A drone (male bee) emerging. (Photo by Kathy Keatley Garvey)
This frame is buzzing with bees. (Photo by Kathy Keatley Garvey)
These triple-digit temperatures make us all thirst for water.
Honey bees need water, too.
If you see them taking a sip from your birdbath or taking a dip in your pool, the "sip" means they're collecting water for their hive, and the "dip" could mean they're dying, says retired Extension apiculturist Eric Mussen of the UC Davis Department of Entomology and Nematology.
"Like most other animals, the bodies of honey bees are mostly water," he points out. "Thus, they need to drink water routinely as we do. Additionally, water (or sometimes nectar) is critical for diluting the gelatinous food secreted from the head glands of nurse bees, so that the queen, developing larvae, drones, and worker bees can swallow the food. They use water to keep the brood nest area at the proper relative humidity, especially when it gets hot and dry outside the hive. Water droplets, placed within the brood nest area, are evaporated by fanning worker bees and that cools (air conditions) the brood nest area to keep the eggs and developing brood at the critical 94 degrees Fahrenheit required for proper development."
On extremely dry, hot days, all bee foraging except for water will cease, Mussen says. "Under those conditions it has been estimated that the bees may be bringing back nearly a gallon of water a day."
Unlike us, honey bees cannot simply turn on a faucet. "They will fly up to nearly five miles to find a suitable watering source," Mussen says. "Suitable to honey bees might not be suitable to us, but if it is moist, it may be visited. Suitable to the neighbors is a separate question. Honey bees can become quite a nuisance if they visit drippy irrigation lines or hose connections, birdbaths, pet water dishes, swimming pools, fountains, or wet laundry and the like. The water foragers become habituated to those sites. If you try to dissuade the bees by drying up the source for a while, it becomes evident that the bees will visit the site every so often so they'll be around quickly after the water is returned."What to do? "People have tried to use repellents in the water, but the bees are likely to use the odor as an attractant when attempting to relocate the water source," Mussen points out. "Some people have had success keeping bees and wasps out of their swimming pools with very lightweight oils or monomolecular films--their purpose is to prevent mosquitoes from being able to breathe. But, if the water is splashed very much, you'll require a new layer."
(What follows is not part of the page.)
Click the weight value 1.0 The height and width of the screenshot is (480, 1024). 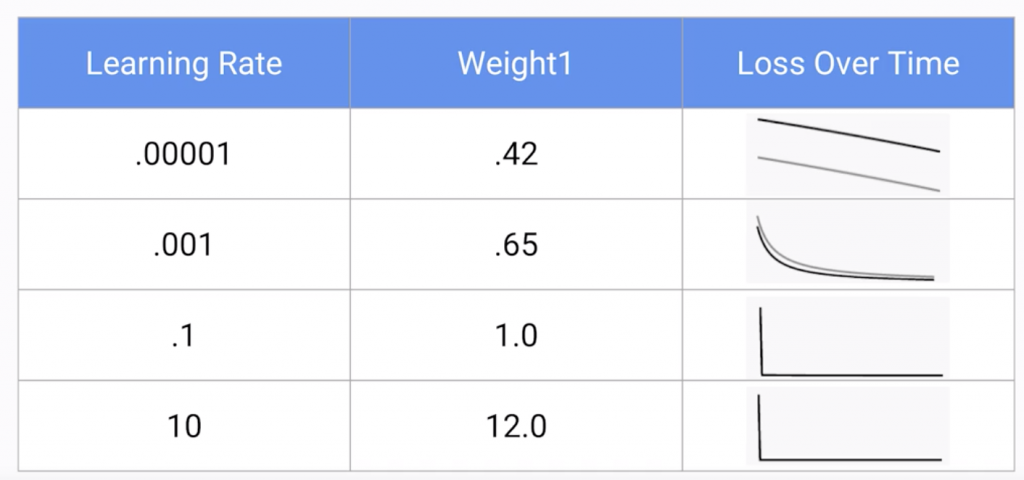pyautogui.click(x=516, y=336)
And all those bees struggling in your swimming pool? "Not all moribund honey bees in a swimming pool are there because they were trying to get a drink. Every day, approximately 1,000 old honey bees from each colony die naturally. This normally occurs during foraging, and the bees just flutter down to the ground, sidewalk, driveway, parking lot, or whatever they were passing over. Some flutter into swimming pools. They are not dead, yet, so they can and do inflict stings on people who bump into them on the surface of the water. "
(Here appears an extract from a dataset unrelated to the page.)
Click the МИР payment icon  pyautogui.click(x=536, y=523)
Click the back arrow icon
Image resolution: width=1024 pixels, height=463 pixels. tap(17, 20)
Beekeepers should make sure there's a watering source on their property so the bees won't hunt for water elsewhere, Musssen says. It should be available all year around. "Once the bees are habituated to the site, most of them will use that source."
One good thing to know: Bees don't like to get their feet wet. In the Garvey birdbath, we have floating wine corks just for the bees. They can land on a cork to sip water or simply sip from the edge of the birdbath. Besides wine corks, you can also use a stone, a twig or a flat chunk of cork. The Melissa Garden, a privately owned garden in Healdsburg that was designed by internationally distinguished bee garden designer Kate Frey of Hopland, includes a flat floating cork in a fountain. On any given day, you'll see bees claiming it as their own.